Laser-Induced XUV Spectroscopy (LIXS)
A new tool for chemical imaging of energy materials
Laser-induced breakdown spectroscopy (LIBS) is a direct method for elemental analysis of solid materials thanks to no sample preparation, trace to major element sensitivity, and the spatially resolved acquisition. However, conventional LIBS in the optical range (UV to IR) suffers from low precision originating from (i) high continuum background, (ii) low repeatability of the plasma optical emission. It has been reported that the plasma emission shows poor reproducibility, as a consequence of the hydrodynamic expansion. Indeed, the expansion is dominated by flicker noise, which is particularly critical for spatially resolved analysis in inhomogeneous samples.
The plot shows the qualitative temperature evolution of laser-induced plasmas. The plasma temperature determines the range of spectral emission (kT = 1 eV corresponds to approx. 11'600 K). In the irradiation phase, the plasma is very hot and dense, such that it emits soft X-rays. After a few ns of expansion and cooling (end of laser pulse), the emission is dominated by a strong continuum, so that one must delay the collection for this background to drop.

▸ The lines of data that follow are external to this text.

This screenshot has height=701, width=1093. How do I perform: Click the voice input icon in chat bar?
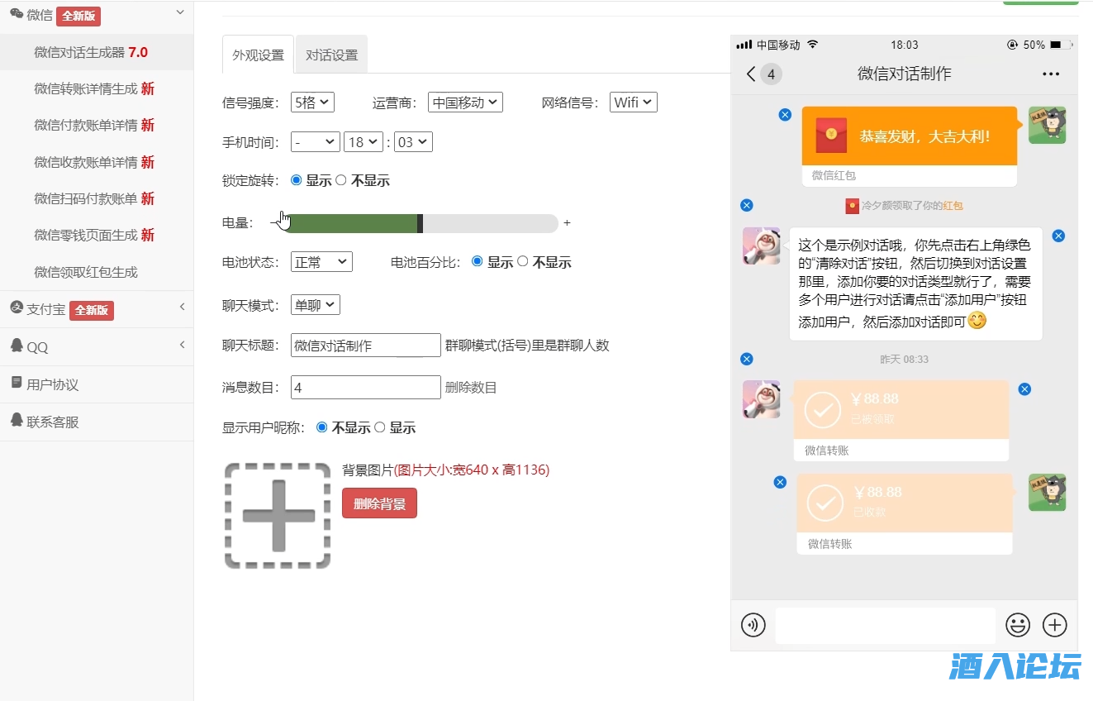(x=753, y=625)
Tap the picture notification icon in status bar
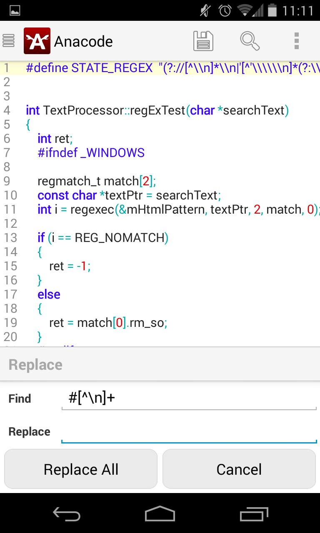Screen dimensions: 320x533 [x=15, y=10]
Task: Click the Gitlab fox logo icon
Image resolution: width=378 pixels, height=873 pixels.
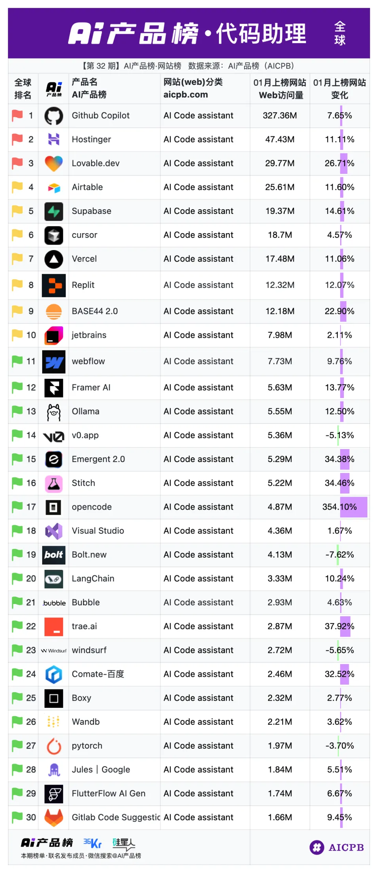Action: point(54,818)
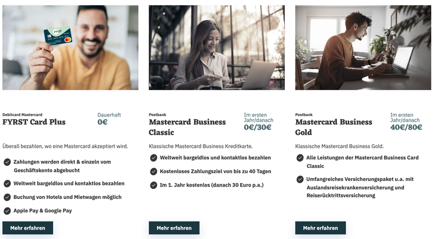Click photo of woman with laptop in café
434x239 pixels.
tap(216, 48)
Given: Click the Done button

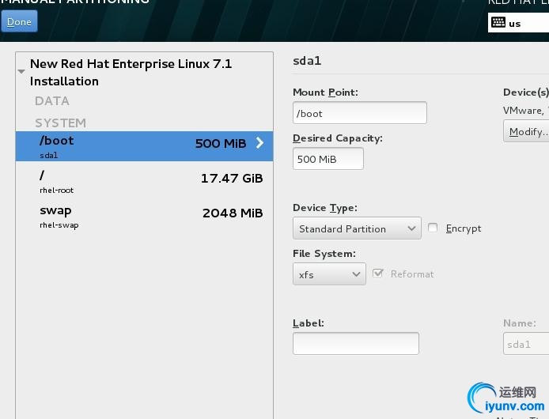Looking at the screenshot, I should (19, 21).
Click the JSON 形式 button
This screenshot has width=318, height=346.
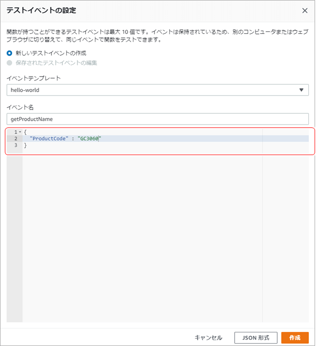[256, 337]
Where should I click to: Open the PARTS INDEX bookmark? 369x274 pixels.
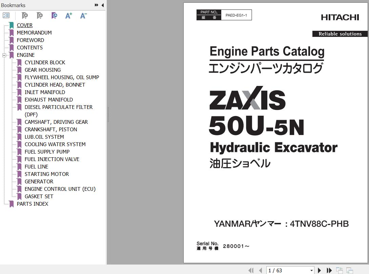[x=33, y=204]
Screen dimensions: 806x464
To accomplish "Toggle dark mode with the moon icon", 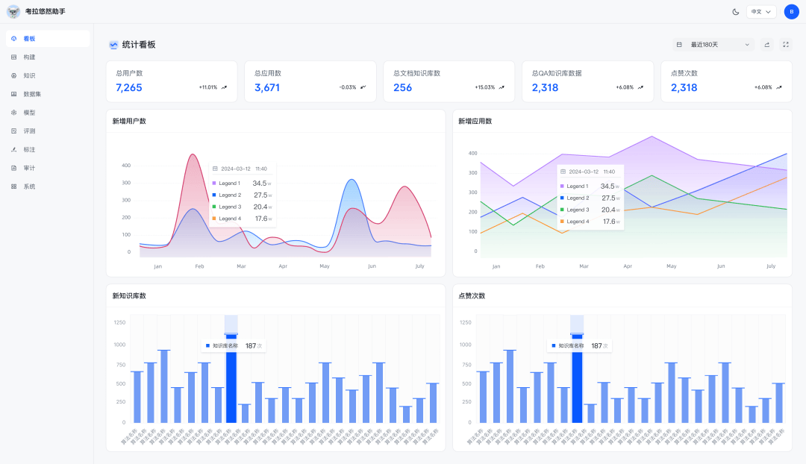I will 735,12.
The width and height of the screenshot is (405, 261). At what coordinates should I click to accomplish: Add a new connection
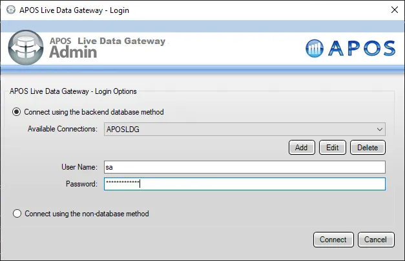tap(301, 147)
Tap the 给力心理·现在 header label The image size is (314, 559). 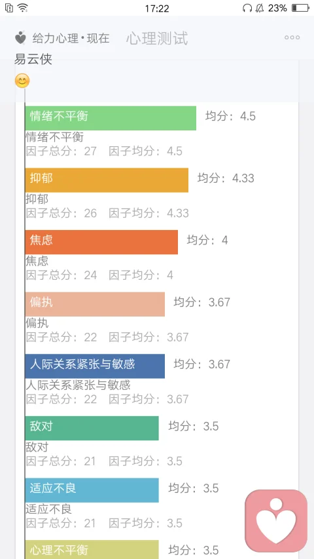pos(71,38)
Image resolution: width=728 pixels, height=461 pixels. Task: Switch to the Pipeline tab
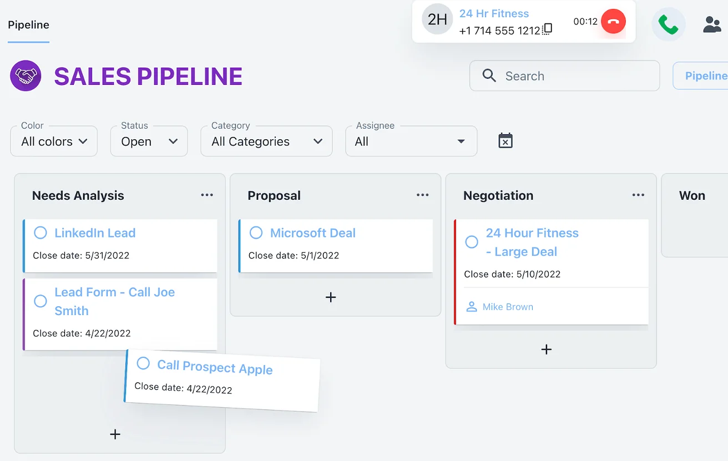[x=28, y=25]
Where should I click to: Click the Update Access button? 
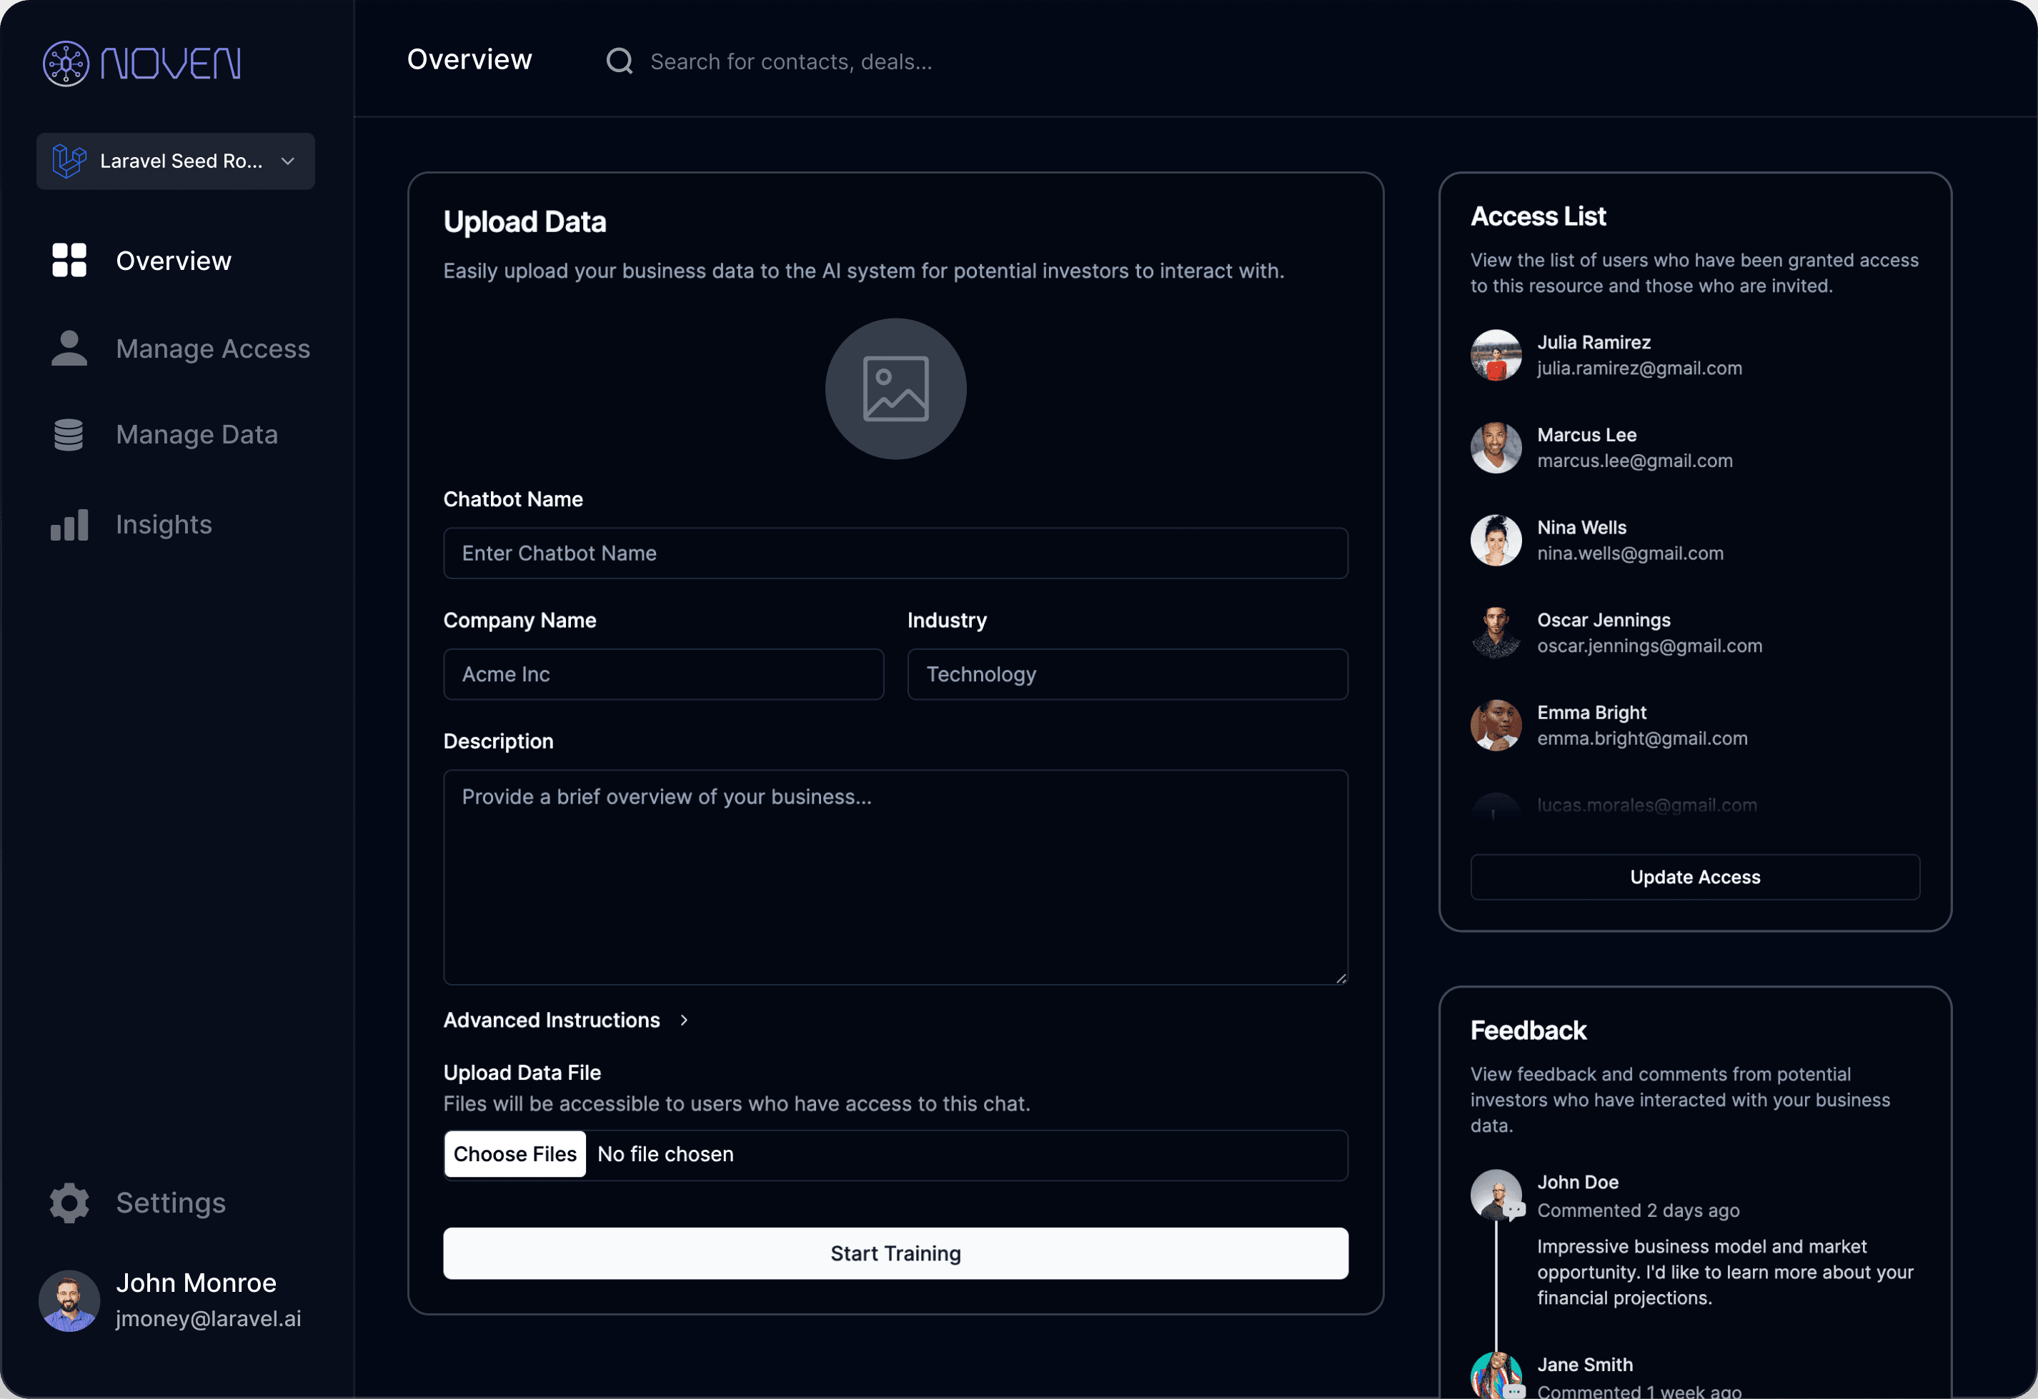point(1694,877)
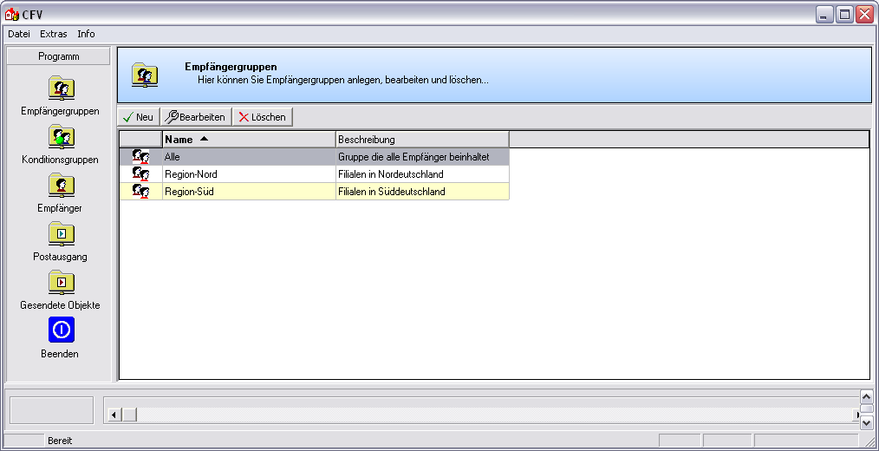Click the Beschreibung column header
The image size is (879, 451).
421,139
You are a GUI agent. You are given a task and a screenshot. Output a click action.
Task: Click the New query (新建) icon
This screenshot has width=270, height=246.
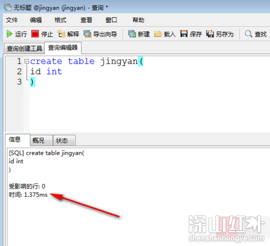[x=132, y=34]
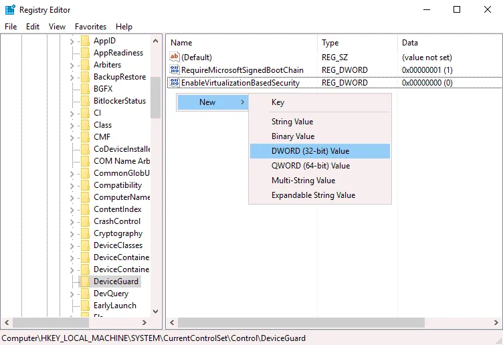Select QWORD (64-bit) Value menu entry

tap(310, 166)
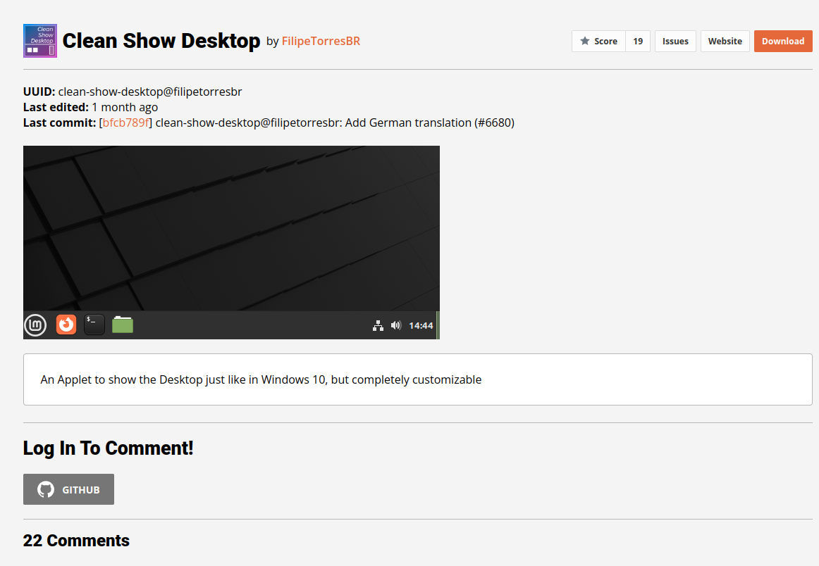Click the score count showing 19
This screenshot has height=566, width=819.
[638, 42]
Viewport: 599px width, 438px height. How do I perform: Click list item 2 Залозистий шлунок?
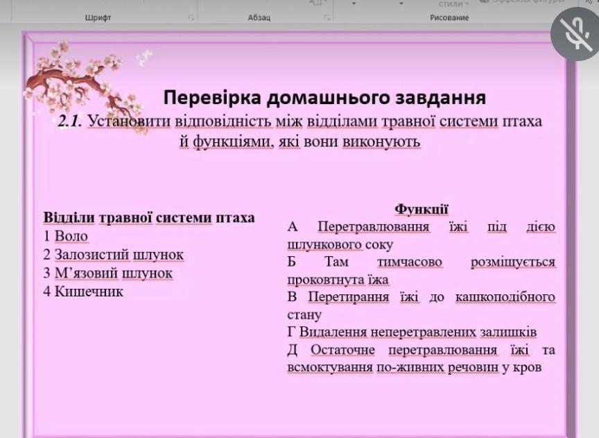pyautogui.click(x=113, y=255)
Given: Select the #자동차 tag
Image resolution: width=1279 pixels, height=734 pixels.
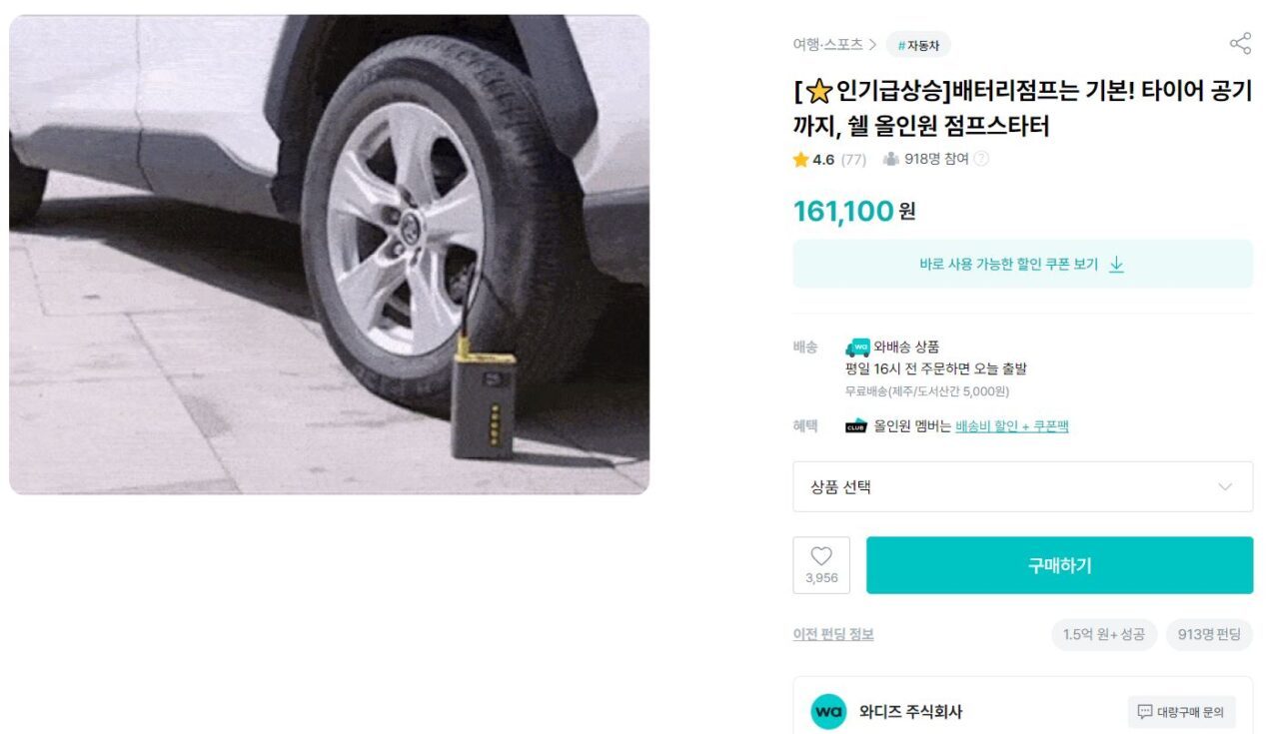Looking at the screenshot, I should [x=918, y=45].
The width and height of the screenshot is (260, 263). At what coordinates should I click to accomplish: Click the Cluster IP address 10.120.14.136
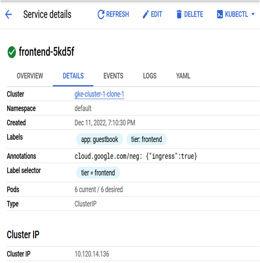92,254
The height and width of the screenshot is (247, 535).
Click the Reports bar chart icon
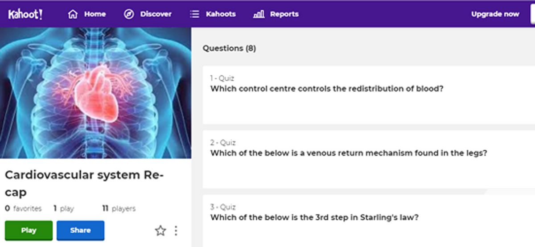tap(259, 14)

Soft X-ray and extreme ultraviolet (XUV) emission from the dense laser-induced plasma shows high reproducibility and consistency. Therefore, laser induced XUV spectroscopy (LIXS), as an evolution of LIBS, can mitigate the flicker noise and substantially improve the precision.
The potential of LIXS was investigated in a quantitative analysis of Li-Mn oxide samples, as shown in Fig. 2a. Their use as energy materials requires homogeneity. One should be able to detect impurities and heterogeneities from the same shot. Indeed, increased sensitivity may shrink the dynamic range. In LIXS, the dynamic range is substantially extended while the sensitivity is reduced. This does not hinder the detection limits because the background noise is negligible.
Finally, a fingerprint for oxidation was also demonstrated; where the oxidative pockets showed the same three O-VI emission lines at 12.99 nm, 15.01 nm and 17.31 nm, which was not observed in LiF (see Fig. 2b). In short, LIXS is a novel evolution to LIBS microanalysis with high precision and wide dynamic range.